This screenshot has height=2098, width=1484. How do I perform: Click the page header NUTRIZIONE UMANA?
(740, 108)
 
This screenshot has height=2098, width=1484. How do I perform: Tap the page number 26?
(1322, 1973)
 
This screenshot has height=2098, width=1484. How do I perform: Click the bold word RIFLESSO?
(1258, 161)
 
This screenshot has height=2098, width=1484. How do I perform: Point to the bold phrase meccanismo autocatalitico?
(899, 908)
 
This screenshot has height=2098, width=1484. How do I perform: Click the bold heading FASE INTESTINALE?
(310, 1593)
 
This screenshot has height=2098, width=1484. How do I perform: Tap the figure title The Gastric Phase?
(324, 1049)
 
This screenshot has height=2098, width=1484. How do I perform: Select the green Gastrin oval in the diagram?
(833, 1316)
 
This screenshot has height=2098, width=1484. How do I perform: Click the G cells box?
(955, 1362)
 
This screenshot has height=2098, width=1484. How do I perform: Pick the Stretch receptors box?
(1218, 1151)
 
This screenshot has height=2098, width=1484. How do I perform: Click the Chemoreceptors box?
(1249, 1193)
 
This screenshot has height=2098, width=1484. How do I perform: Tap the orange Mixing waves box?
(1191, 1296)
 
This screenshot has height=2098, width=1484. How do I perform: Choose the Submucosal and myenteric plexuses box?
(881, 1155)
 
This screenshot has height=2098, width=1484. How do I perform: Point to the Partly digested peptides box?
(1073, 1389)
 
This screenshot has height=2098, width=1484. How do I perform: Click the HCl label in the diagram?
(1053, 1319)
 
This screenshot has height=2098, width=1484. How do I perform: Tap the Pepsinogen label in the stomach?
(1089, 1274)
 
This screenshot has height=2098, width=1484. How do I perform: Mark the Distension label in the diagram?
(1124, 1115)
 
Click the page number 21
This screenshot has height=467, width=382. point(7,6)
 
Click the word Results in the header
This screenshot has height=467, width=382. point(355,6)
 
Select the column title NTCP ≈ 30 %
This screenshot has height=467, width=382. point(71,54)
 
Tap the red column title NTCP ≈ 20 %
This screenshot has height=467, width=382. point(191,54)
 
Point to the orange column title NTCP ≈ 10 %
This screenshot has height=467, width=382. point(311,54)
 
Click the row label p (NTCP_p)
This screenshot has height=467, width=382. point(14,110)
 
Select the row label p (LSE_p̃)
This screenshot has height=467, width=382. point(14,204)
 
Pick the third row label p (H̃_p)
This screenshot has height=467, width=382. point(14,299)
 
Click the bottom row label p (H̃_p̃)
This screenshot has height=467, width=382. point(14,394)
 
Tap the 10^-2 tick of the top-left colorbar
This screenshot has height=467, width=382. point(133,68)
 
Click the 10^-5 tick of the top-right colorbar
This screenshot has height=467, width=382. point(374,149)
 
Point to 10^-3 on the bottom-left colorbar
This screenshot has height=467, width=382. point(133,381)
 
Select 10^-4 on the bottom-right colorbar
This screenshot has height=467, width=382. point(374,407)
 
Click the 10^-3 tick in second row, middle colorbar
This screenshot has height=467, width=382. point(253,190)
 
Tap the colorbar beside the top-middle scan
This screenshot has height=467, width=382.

··········

* _PROBLEM TO WORK ON_
Say how many lines in the entries above contain the string "left". Give the number by itself.

* _WRITTEN RESPONSE_
2